◆ **Exercise task 1**
Copy the stretch of the discussion-list post from "Dear Guillermo-Sven Reher" through "in another garb.".
** start of Source passage **
3) Finally there is a methodological problem, the quality of evidence
for this period is very patchy; as Guillermo noted we are also talking
about a long period of time; its very tempting to consolidate little
facts here and there into a coherent patterns, but this risks (over)
simplifying things significantly.


Not surprisingly the whole issue of ethnic identity is one that has
generated an immense amount of literature from archaeologists and
historians, particularly with reference to the early medieval period. I
appreciate that you are primarily writing a work of fiction rather than
engaged in a PhD on archaeology and ethnicity, but if you want to find
out more about how present scholarship views ethnicity I'd suggest
having a look at the following work

- Chapter 2 of Guy Halsall's excellent Barbarian Migrations and the
Roman West 376-568 (2007, Cambirdge University Press), which is an
extremely good introduction to current understandings of how identities
were defined in the early medieval period -even if you read nothing else
on the subject, this is a succinct and up-to-date overview of current
approaches to ethnic identity.

For a more general overview of how archaeologists have looked at ethnic
identity try Sian Jones' Archaeology and Identity (1997; Routledge)

Hope this helps

Best wishes
David






-----Original Message-----
From: British archaeology discussion list
[mailto:[log in to unmask]] On Behalf Of Barbara West
Sent: 25 February 2010 12:20
To: [log in to unmask]
Subject: Re: [BRITARCH] Huns: Part 2

Dear Guillermo-Sven Reher Diez,
 
   Please forgive me for being old and old-fashioned, because I didn't
really understand your post at all.  But I gather it has to do with
these modern notions of "multiculturalism", which is only "Cultural
Marxism" dressed up in a new outfit, like mutton dressed as lamb, or
perhaps a wolf in another garb.
** end of Source passage **
** start of Exercise input **
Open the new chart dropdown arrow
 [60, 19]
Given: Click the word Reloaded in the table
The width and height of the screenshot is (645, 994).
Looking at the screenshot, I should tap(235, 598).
** end of Exercise input **
◆ **Exercise task 2**
Rewrite all the records, replacing "dropdown arrow" with "drop-down button" and leaving everything else unchanged.

◆ **Correct answer 1**
Dear Guillermo-Sven Reher Diez,
 
   Please forgive me for being old and old-fashioned, because I didn't
really understand your post at all.  But I gather it has to do with
these modern notions of "multiculturalism", which is only "Cultural
Marxism" dressed up in a new outfit, like mutton dressed as lamb, or
perhaps a wolf in another garb.

◆ **Correct answer 2**
Open the new chart drop-down button
 [60, 19]
Given: Click the word Reloaded in the table
The width and height of the screenshot is (645, 994).
Looking at the screenshot, I should tap(235, 598).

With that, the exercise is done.